* Task to carry out:
List every row below that contains the word "accomplish", copying each one in full.

* Rows:
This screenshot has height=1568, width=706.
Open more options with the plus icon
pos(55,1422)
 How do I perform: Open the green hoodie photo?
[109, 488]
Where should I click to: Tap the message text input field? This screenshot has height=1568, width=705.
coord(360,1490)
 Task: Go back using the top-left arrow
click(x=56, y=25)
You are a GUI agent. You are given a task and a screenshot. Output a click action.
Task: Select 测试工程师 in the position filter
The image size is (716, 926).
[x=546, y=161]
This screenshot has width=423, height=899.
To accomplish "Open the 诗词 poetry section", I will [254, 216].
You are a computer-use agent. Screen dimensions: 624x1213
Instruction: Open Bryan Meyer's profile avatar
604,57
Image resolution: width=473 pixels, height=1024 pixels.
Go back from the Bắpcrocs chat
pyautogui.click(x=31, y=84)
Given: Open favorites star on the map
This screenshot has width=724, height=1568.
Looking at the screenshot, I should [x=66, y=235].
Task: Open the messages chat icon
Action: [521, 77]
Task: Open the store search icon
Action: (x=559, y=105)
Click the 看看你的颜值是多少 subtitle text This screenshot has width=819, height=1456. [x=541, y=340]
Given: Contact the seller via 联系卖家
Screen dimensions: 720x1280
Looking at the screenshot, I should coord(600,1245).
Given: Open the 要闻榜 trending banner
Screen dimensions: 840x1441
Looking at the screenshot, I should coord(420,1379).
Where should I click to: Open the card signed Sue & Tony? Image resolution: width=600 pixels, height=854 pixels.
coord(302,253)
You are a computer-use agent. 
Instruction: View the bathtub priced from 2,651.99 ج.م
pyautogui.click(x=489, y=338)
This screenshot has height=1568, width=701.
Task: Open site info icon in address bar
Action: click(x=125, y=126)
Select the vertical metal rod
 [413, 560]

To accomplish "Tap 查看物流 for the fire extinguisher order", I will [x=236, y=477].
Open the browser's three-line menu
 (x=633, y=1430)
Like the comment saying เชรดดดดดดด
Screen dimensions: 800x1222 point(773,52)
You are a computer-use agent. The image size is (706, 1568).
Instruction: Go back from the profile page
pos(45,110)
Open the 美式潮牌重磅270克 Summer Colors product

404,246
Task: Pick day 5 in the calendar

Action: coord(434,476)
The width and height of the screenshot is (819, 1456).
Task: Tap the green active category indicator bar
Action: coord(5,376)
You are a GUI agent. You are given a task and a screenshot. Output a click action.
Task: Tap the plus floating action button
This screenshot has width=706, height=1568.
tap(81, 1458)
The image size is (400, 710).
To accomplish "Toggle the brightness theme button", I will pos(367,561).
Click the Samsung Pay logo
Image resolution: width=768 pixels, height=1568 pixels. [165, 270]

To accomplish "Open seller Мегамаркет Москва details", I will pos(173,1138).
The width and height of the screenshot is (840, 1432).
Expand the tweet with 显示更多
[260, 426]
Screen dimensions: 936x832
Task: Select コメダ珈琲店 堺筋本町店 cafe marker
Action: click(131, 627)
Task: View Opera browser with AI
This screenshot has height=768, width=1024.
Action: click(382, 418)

* The completed task:
To accomplish "Open the 诗词 poetry section", I will [254, 216].
To accomplish "Tap 查看物流 for the fire extinguisher order", I will [x=236, y=477].
To accomplish "Toggle the brightness theme button", I will pos(367,561).
To accomplish "Open seller Мегамаркет Москва details", I will pos(173,1138).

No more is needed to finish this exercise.